> [WHAT IS BEING ASKED]:
The records below need to be copied in full. Match them exactly.

Collected data
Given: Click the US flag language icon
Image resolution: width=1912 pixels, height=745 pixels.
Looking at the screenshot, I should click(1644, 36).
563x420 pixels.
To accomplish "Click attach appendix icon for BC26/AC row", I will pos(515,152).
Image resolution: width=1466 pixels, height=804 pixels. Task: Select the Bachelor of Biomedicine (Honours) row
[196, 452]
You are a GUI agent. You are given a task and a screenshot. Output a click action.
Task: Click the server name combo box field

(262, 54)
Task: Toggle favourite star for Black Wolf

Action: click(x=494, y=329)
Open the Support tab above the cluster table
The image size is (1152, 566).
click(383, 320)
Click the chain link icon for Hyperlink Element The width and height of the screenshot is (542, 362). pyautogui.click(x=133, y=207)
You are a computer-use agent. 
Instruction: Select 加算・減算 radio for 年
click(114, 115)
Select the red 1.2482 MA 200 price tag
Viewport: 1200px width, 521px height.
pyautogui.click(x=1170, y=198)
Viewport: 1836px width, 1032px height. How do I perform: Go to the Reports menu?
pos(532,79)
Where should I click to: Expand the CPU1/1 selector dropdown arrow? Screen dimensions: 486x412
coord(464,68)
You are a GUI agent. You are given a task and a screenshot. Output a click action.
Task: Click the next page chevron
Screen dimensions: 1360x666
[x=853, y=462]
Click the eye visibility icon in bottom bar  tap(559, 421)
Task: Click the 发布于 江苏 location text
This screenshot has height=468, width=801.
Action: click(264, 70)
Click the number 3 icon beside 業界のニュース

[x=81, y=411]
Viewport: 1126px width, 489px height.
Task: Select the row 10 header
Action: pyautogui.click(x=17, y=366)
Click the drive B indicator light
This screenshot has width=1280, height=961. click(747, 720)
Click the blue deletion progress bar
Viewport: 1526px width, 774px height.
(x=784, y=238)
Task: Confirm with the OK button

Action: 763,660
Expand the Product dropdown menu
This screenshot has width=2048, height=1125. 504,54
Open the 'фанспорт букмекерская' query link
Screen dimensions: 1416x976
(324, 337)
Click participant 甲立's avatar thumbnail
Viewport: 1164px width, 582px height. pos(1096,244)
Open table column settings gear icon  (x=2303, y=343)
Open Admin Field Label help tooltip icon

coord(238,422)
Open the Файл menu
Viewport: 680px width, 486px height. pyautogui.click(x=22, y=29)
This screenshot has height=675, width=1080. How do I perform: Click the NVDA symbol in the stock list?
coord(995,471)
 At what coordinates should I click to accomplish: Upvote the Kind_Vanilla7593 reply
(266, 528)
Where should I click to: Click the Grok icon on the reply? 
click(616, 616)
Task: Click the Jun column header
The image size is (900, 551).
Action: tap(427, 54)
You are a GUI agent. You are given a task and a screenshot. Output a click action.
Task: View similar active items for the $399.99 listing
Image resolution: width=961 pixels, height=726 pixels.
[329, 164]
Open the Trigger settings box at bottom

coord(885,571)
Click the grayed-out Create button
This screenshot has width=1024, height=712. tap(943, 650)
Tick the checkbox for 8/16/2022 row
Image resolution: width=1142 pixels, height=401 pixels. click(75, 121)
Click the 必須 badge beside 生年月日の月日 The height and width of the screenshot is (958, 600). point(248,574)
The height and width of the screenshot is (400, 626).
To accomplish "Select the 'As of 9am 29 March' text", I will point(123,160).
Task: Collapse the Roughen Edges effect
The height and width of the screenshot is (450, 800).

> [WRITTEN SOLUTION]:
Given: Click the US flag language icon
Image resolution: width=1912 pixels, height=745 pixels.
Looking at the screenshot, I should click(1644, 36).
563x420 pixels.
To accomplish "Click attach appendix icon for BC26/AC row", I will pos(515,152).
Image resolution: width=1466 pixels, height=804 pixels. Task: Select the Bachelor of Biomedicine (Honours) row
[196, 452]
You are a GUI agent. You are given a task and a screenshot. Output a click action.
Task: Click the server name combo box field

(262, 54)
Task: Toggle favourite star for Black Wolf

Action: click(x=494, y=329)
Open the Support tab above the cluster table
The image size is (1152, 566).
click(383, 320)
Click the chain link icon for Hyperlink Element The width and height of the screenshot is (542, 362). pyautogui.click(x=133, y=207)
You are a computer-use agent. 
Instruction: Select 加算・減算 radio for 年
click(114, 115)
Select the red 1.2482 MA 200 price tag
Viewport: 1200px width, 521px height.
pyautogui.click(x=1170, y=198)
Viewport: 1836px width, 1032px height. How do I perform: Go to the Reports menu?
pos(532,79)
Where should I click to: Expand the CPU1/1 selector dropdown arrow? Screen dimensions: 486x412
coord(464,68)
You are a GUI agent. You are given a task and a screenshot. Output a click action.
Task: Click the next page chevron
Screen dimensions: 1360x666
[x=853, y=462]
Click the eye visibility icon in bottom bar  tap(559, 421)
Task: Click the 发布于 江苏 location text
This screenshot has height=468, width=801.
Action: click(264, 70)
Click the number 3 icon beside 業界のニュース

[x=81, y=411]
Viewport: 1126px width, 489px height.
Task: Select the row 10 header
Action: pyautogui.click(x=17, y=366)
Click the drive B indicator light
This screenshot has width=1280, height=961. click(747, 720)
Click the blue deletion progress bar
Viewport: 1526px width, 774px height.
(x=784, y=238)
Task: Confirm with the OK button

Action: 763,660
Expand the Product dropdown menu
This screenshot has width=2048, height=1125. 504,54
Open the 'фанспорт букмекерская' query link
Screen dimensions: 1416x976
(324, 337)
Click participant 甲立's avatar thumbnail
Viewport: 1164px width, 582px height. pos(1096,244)
Open table column settings gear icon  (x=2303, y=343)
Open Admin Field Label help tooltip icon

coord(238,422)
Open the Файл menu
Viewport: 680px width, 486px height. pyautogui.click(x=22, y=29)
This screenshot has height=675, width=1080. How do I perform: Click the NVDA symbol in the stock list?
coord(995,471)
 At what coordinates should I click to accomplish: Upvote the Kind_Vanilla7593 reply
(266, 528)
Where should I click to: Click the Grok icon on the reply? 
click(616, 616)
Task: Click the Jun column header
The image size is (900, 551).
Action: tap(427, 54)
You are a GUI agent. You are given a task and a screenshot. Output a click action.
Task: View similar active items for the $399.99 listing
Image resolution: width=961 pixels, height=726 pixels.
[329, 164]
Open the Trigger settings box at bottom

coord(885,571)
Click the grayed-out Create button
This screenshot has width=1024, height=712. tap(943, 650)
Tick the checkbox for 8/16/2022 row
Image resolution: width=1142 pixels, height=401 pixels. click(75, 121)
Click the 必須 badge beside 生年月日の月日 The height and width of the screenshot is (958, 600). point(248,574)
The height and width of the screenshot is (400, 626).
To accomplish "Select the 'As of 9am 29 March' text", I will point(123,160).
Task: Collapse the Roughen Edges effect
The height and width of the screenshot is (450, 800).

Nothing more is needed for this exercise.